Hacemos un poco de colada, plantamos la tienda en la plaza sobre la hierba, comprobamos que tan solo una casa debe estar medio habitada por el pastor y dejamos caer el sol y la tarde mientras cenamos. La cena resulta especialmente suculenta ya que, no en vano es la que habíamos previsto tomar sin necesidad de transportar en las costillas. La hemos llevado encima casi medio día pero ha merecido la pena.

Esquema Etapa 3.
 
A las nueve y media nos empiltramos dispuestos a pasar una noche cálidamente celestial, amenizada por el incesante murmullo del agua al caer sobre la superficie de la pila. La molestia del ruido es constante pero no nos importa demasiado. Ya de madrugada caeré en la cuenta de que colocando una piedra sobre los hierros de sujetar los cántaros hubiera podido eliminar la mayor parte del ruido, pero terminamos pasando la noche con esa musiquilla que nos conduce a otros tiempos y lugares.

13 jul 2004

18b-04. DEL TUNEL DE VIELLA AL REFUGIO SABOREDO. EL PIRINEO DE LERIDA POR EL GR.11 ETAPA 2. 13-7-2004.

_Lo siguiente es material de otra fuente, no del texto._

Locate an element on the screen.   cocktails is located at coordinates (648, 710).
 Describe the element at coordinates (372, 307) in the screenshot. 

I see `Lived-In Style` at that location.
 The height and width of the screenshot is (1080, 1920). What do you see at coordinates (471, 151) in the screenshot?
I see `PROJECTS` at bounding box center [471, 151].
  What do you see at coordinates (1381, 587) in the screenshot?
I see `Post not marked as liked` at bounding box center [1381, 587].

Camino del Port de Rious las Maladetas.

Boca Sur del Túnel de Viella, Port de Rius, Estani de Rius, Barranco de Rius, Estani de la Restanca, Port de Guellicrestada, Port de Caldes, Estani Mayor de Colomers, Collado de Sendrosa y Refugio de Saboredo.
13-07-2004.
Desnivel ascendido 1836 m.
Desnivel descendido 1156 m.
Distancia recorrida 22500 m.
Tiempo efectivo 08:30 h.
Sol.
Fácil.
Se trata de una etapa un poco larga pero asumible, que de alguna manera te limita el tiempo de contemplación de un paisaje ciertamente interesante. La parte central está muy concurrida en verano. Atención con sus refugios.
Agua en Hospital de Viella y en los Refugios de la  Restanca, Colomers y Saboredo. Según costumbre y condiciones en los múltiples estanis del camino evitando los situados en los lugares más concurridos.
Rosa Mª. Martínez y Mariano Javierre.

Mapa de la Boca Sur del Túnel de Viella al Coll de Guellicrestada procedente de Prames. Vía en rojo.

            La noche es larga y hay que pasarla de todas las posturas imaginables sobre los asientos del coche pero a pesar de ello suena el despertador a las siete menos cuarto y comenzamos de esta forma el martes día 13 de Julio de 2004.

Mapa del Coll de Guellicrestada al Refugio de Saboredo procedente de Prames. Vía en rojo.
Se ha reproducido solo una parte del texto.